Central to Zac Ové’s work is the notion of belonging and what this means to him in a multicultural world. Of Irish and Trinidadian descent, raised in London, Ové’s visits to Trinidad were a revelation, awakening his interest in the Trinidadian carnival – a mode of resistance and a way of memorializing a lost African culture and mythology for a diasporic people. Ové takes this one step further – bringing aesthetic and conceptual African/Caribbean elements into his UK – practice, incorporating materials and found objects available to him.

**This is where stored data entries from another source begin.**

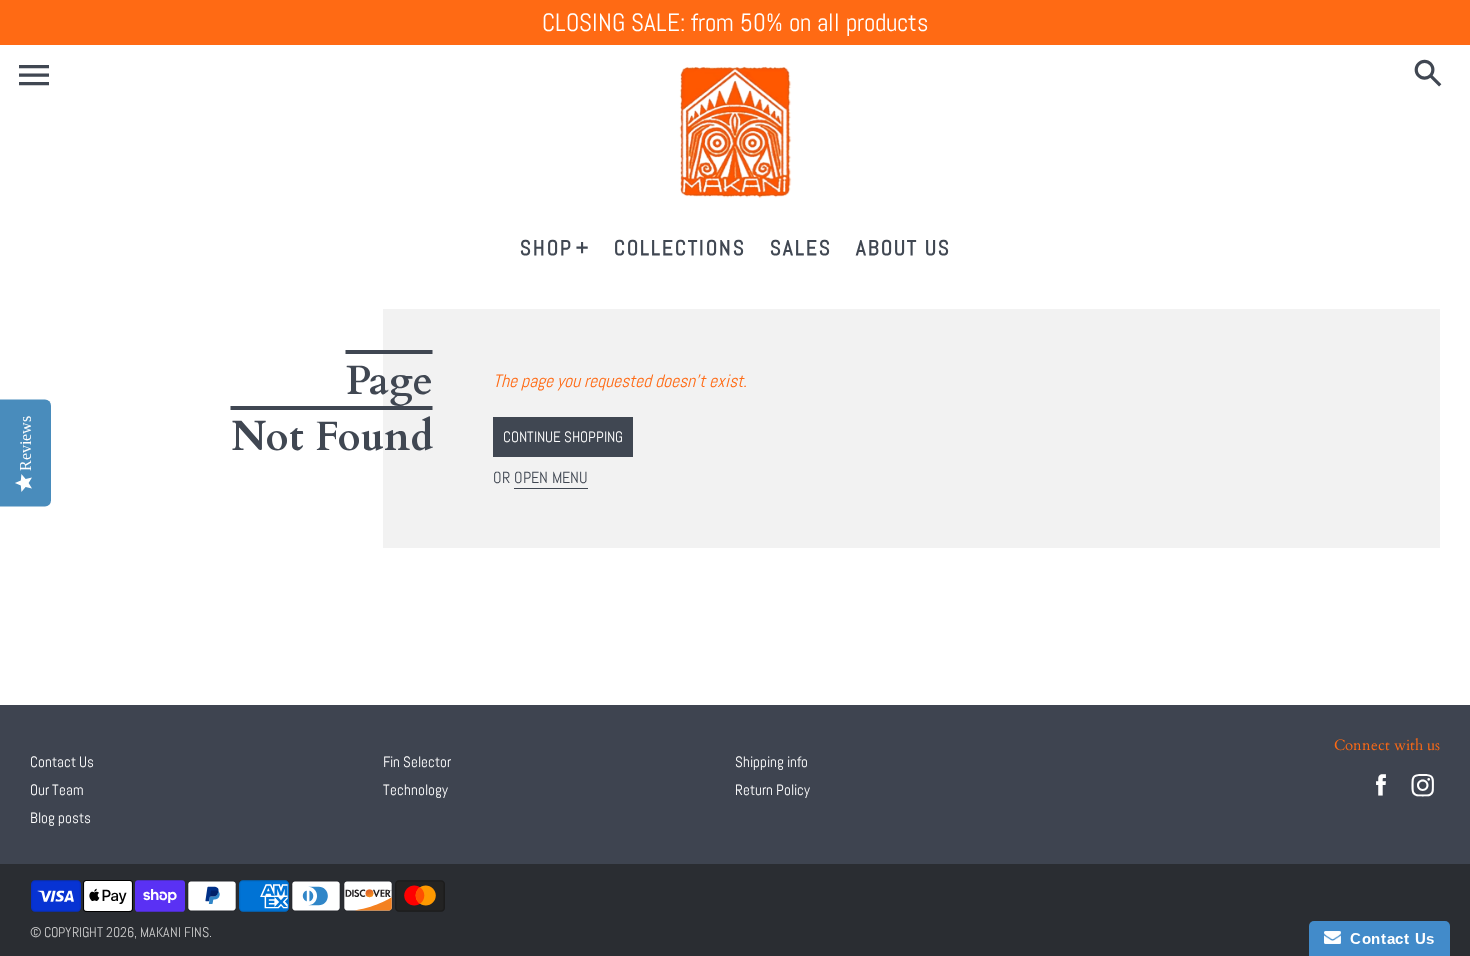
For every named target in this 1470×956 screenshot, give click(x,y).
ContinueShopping (563, 436)
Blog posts (60, 817)
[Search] (1432, 75)
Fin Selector (417, 761)
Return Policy (772, 789)
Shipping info (771, 761)
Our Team (57, 789)
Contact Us (62, 761)
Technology (415, 789)
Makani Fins (174, 932)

Ové delves into post-colonialism in Britain and Trinidad, the African Diaspora, contemporary multiculturalism, globalization, and the blend of politics, tradition, race, and history that informs our identities. Influenced by the pioneering films of his father, Horace Ové, Zak Ové began his artistic career with a series of exuberant photographs of the participants in Trinidad’s vibrant, multivalent Carnival. He later made forays into sculpture, which he approaches as a form of narrative. Through his sculptural figures, concocted from a dynamic assortment of materials, and resembling African and Trinidadian statuary, Ové plays with notions of identity, positing the self as complex, open, and interconnected.
Ove’s doily paintings are made from vintage European lace doilies as well as custom ones that have been made by Syrian refugees. The paintings, with their vibrant circular layers and patterns evoke the spirit and energy of the Trinidadian carnival whilst using a medium that is personally nostalgic – these items filled the homes of Trinidadian communities when the artist was growing up. To date he has only made three “round” shapes one of which is in the collection of 21C Museum Hotels in the US.